Completing the Form 07-6100 from the Alaska Department of Labor is a crucial step in offering alternative employment to employees under specific regulations. This guide will provide step-by-step instructions to ensure accurate and effective submission of this form online.

Follow the steps to complete the Form 07-6100 electronically.

  1. Click ‘Get Form’ button to obtain the form and open it in the editor.
  2. Begin by filling out the employee’s information. Enter their name in the format: Last, First, Middle Initial. Provide the date of injury, the employee's address, and their social security number, ensuring accuracy.
  3. Next, complete the contact information for the employee, including their telephone number, date of birth, and detailed address.
  4. Fill in the employer's details. Enter the name of the employer or direct subsidiary and provide contact information for the employer, including phone number and address.
  5. In the section entitled 'To be completed by the employer,' provide the offered job title.
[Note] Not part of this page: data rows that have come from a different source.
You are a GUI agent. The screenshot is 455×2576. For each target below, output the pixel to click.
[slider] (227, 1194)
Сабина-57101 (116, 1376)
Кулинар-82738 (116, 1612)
Specify the date the job is scheduled to begin and the gross hourly wage for the job.
  6. Indicate the job location. State whether this offer is made in good faith, confirming that the job helps maintain employability in the labor market.
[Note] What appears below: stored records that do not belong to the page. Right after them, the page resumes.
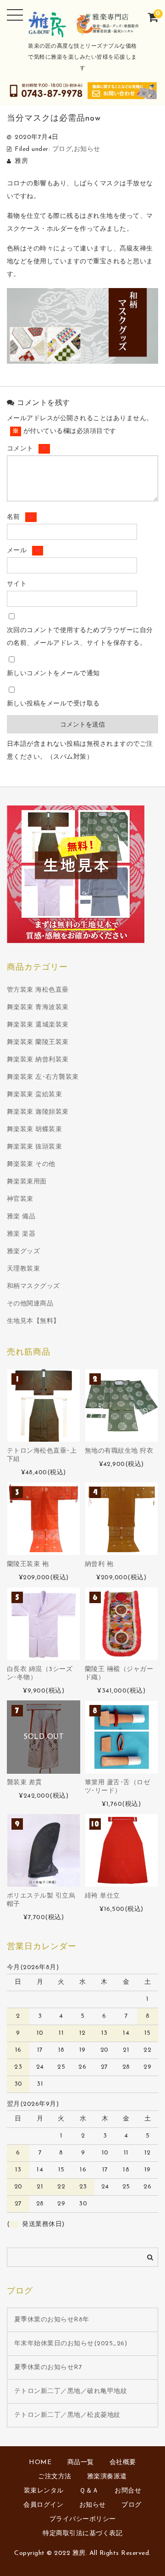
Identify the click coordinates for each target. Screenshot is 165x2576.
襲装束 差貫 (24, 1782)
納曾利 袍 (99, 1564)
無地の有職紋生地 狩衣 (119, 1451)
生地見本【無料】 (33, 1321)
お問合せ (128, 2490)
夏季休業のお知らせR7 (48, 2367)
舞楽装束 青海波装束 (38, 1007)
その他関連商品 (30, 1303)
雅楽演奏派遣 (107, 2476)
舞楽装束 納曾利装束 (38, 1059)
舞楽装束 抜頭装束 (34, 1147)
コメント (27, 448)
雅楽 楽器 (21, 1234)
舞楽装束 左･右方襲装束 (43, 1077)
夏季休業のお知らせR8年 (51, 2319)
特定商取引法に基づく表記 (82, 2533)
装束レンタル (44, 2490)
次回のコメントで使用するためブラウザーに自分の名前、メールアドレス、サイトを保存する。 (80, 637)
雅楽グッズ (23, 1251)
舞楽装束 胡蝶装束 (34, 1129)
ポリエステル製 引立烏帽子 (41, 1900)
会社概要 (123, 2462)
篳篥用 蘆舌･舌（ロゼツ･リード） (117, 1786)
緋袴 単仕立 (102, 1896)
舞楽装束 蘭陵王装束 (38, 1042)
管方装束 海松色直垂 (38, 990)
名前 (20, 517)
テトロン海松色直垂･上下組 (42, 1455)
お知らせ (87, 149)
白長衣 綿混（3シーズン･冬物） (40, 1673)
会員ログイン (43, 2505)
  7. Complete the information regarding the employer/subsidiary representative, including their name, title, signature, and the date signed.
  8. The rehabilitation specialist should input the relevant details, confirming the job's compliance with the employee’s physical capacities and wage requirements.
  9. Note the employee's original gross hourly wage at the time of injury and ensure the new job fulfills the minimum wage criteria.
  10. Finalize by indicating the acceptance status from the employee regarding the job offer. The rehabilitation specialist must also provide their name, address, and signature along with the date mailed.
  11. Once all sections are completed, review the form for any errors or omissions before saving your changes, downloading, printing, or sharing it as needed.

Start filling out the Form 07-6100 online today to ensure a smooth offering of alternative employment.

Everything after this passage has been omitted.